La guerre en Ukraine a remis sur le devant de la scène deux questions existentielles très importantes : le danger posé par les centrales nucléaires et le danger encore plus grand des armes nucléaires. Comme nous l’avons vu au début de cet article, les enquêtes du SIPRI et de l’ICAN montrent toutes deux une augmentation des dépenses en armes nucléaires des neuf pays qui en possèdent, mais aussi une augmentation du nombre d’ogives nucléaires en état de préparation, c’est-à-dire prêtes à être lancées/utilisées immédiatement. Concrètement, ces conclusions signifient que l’industrie militaire a connu une nouvelle année de croissance des bénéfices, que la création de centrales nucléaires comme sources de matières radioactives à usage militaire bénéficie d’un soutien accru et que la planète risque encore plus de revenir à l’ère des organismes unicellulaires. Mais la paix est dangereuse…

La renaissance d’un mouvement pacifiste, non-violent et antinucléaire au niveau local et international n’est toutefois pas une utopie. Le traité d’interdiction des armes nucléaires de l’ONU a déjà montré la voie, car il a été mobilisé par les peuples, et non par les gouvernements, et 68 pays l’ont ratifié et 24 autres l’ont signé, dont 3 membres de l’UE. 65 municipalités grecques et le KEDE (union centrale des municipalités de Grèce) ont publié des résolutions soutenant ce traité et appelant le gouvernement grec à le signer, comme l’ont fait plus de 500 villes dans le monde. [5]

Cependant, pour relancer ce mouvement, il est utile de réactiver la conscience du « public », de développer la solidarité antimilitariste et de réaliser le lien intersectoriel que les dépenses d’armement ont avec les questions de destruction de l’environnement, de réfugiés, de misère économique, de dégradation de la santé publique et de l’éducation, de discrimination sexuelle, de patriarcat et de restriction des libertés sociales et des droits humains. Par exemple, si le ministère de la Défense des États-Unis était un pays, il serait le cinquième pollueur de la planète. Ajoutez-y le reste de l’armée et vous aurez une meilleure idée de ce bourbier qui épuise les ressources humaines et naturelles au nom de la « stabilité » tout en déstabilisant tout ce qu’il « touche ».

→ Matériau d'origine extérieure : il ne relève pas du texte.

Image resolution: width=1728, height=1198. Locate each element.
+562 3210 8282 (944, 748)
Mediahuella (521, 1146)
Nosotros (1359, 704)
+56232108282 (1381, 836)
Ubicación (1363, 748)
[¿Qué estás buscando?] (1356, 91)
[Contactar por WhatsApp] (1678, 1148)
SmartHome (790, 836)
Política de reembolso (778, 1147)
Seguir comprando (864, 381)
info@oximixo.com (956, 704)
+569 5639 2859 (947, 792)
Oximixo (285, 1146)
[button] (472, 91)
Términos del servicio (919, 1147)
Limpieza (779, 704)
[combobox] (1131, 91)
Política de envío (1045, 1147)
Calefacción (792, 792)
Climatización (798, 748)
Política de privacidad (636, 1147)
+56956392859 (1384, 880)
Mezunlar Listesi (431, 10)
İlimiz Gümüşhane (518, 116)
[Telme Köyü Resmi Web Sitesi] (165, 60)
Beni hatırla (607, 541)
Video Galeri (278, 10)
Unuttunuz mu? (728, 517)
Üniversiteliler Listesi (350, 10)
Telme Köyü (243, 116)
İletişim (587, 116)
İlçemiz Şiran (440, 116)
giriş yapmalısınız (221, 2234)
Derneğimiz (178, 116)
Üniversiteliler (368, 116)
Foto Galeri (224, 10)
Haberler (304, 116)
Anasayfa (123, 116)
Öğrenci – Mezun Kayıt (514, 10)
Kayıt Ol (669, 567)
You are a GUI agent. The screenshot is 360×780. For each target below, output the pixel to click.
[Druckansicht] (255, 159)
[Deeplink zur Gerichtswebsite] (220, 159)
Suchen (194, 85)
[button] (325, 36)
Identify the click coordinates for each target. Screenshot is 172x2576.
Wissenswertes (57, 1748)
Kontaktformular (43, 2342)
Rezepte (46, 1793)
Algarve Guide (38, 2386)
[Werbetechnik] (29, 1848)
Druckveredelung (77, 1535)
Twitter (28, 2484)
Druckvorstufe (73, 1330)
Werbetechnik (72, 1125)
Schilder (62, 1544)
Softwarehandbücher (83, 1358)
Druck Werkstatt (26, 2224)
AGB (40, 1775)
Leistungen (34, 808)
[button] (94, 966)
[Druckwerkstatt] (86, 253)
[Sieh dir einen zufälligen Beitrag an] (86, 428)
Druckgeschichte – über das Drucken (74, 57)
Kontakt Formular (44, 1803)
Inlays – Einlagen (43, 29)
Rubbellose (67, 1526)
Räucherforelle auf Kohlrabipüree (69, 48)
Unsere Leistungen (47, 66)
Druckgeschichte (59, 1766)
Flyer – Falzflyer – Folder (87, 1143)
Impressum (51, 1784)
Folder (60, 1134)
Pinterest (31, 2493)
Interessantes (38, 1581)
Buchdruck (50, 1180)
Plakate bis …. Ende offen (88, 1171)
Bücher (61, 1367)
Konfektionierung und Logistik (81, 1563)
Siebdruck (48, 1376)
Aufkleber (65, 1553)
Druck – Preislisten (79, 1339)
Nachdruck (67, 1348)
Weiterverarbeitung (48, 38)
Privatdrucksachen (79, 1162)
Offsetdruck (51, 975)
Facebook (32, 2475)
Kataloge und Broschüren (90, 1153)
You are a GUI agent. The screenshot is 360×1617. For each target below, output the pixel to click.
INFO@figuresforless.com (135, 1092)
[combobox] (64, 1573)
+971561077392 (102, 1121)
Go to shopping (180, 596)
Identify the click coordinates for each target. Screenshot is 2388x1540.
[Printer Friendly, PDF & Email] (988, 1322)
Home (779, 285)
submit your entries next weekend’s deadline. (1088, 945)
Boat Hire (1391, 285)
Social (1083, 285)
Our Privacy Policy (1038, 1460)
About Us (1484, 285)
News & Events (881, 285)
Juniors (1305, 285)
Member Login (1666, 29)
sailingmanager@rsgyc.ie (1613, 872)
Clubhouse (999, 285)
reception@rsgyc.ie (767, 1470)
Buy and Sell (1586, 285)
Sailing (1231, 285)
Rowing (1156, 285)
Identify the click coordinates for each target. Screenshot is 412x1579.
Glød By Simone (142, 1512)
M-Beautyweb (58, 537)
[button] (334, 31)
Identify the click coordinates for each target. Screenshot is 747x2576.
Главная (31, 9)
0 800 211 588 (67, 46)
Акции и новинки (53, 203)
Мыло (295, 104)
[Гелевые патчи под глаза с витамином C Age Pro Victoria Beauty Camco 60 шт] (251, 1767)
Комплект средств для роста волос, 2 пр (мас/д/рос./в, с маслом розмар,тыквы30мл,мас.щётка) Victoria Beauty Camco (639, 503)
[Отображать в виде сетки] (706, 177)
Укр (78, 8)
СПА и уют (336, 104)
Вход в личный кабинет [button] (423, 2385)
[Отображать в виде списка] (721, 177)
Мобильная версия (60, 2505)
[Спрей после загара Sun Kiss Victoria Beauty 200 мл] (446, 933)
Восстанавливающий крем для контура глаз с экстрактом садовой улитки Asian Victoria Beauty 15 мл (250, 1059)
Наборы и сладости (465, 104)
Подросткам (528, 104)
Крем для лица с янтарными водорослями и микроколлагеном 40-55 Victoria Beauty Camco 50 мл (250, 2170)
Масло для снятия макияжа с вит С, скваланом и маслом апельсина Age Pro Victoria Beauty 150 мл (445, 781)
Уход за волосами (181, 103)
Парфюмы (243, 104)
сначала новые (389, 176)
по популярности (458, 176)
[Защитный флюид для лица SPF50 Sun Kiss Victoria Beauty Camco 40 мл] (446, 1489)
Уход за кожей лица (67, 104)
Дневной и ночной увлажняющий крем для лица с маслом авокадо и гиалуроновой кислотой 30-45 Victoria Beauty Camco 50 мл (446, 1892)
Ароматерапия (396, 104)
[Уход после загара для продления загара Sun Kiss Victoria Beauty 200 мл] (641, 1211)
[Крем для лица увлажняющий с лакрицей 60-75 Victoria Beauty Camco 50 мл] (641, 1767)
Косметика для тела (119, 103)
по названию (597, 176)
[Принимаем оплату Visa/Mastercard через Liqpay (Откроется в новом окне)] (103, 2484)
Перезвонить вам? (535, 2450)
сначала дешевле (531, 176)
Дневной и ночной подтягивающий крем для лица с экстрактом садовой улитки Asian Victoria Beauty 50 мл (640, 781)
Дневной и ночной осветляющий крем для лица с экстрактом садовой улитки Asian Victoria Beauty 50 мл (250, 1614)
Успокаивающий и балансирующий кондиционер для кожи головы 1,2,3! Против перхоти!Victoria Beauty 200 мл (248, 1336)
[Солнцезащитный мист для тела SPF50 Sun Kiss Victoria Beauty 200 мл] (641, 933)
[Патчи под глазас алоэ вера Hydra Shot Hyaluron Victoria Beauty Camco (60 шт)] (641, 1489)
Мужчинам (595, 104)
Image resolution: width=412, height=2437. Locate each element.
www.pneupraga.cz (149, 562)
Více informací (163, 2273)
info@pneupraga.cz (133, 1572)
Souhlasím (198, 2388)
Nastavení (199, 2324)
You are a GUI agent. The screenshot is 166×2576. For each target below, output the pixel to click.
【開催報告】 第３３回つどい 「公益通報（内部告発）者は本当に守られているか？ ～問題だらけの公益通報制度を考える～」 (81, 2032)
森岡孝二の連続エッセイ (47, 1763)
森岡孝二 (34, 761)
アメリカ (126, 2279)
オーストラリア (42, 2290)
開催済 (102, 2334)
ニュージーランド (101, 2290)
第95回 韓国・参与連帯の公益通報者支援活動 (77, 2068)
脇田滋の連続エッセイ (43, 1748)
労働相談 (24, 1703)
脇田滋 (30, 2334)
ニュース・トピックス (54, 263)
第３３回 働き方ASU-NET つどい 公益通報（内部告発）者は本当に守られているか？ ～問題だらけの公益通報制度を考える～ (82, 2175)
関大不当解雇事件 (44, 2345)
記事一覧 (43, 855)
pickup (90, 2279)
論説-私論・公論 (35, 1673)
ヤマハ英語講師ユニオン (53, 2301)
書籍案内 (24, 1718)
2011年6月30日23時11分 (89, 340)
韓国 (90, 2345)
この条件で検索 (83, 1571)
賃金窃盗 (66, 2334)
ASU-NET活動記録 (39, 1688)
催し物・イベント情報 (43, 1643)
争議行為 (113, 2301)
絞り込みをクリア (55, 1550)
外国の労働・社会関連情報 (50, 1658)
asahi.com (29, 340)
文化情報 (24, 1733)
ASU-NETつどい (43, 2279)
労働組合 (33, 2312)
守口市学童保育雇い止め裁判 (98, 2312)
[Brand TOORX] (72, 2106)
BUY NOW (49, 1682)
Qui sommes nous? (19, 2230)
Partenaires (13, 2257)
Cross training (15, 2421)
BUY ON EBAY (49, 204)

Le danger de la Paix réside dans la liberté, dans le désir de vie et d’égalité de toutes les personnes. C’est une bombe à retardement entre les mains de l’industrie militaire qu’elle ne peut ni comprendre ni désarmer. C’est la menace d’une société non-violente. Pour empêcher le silence de la violence, nous devons mobiliser davantage les voix de la paix.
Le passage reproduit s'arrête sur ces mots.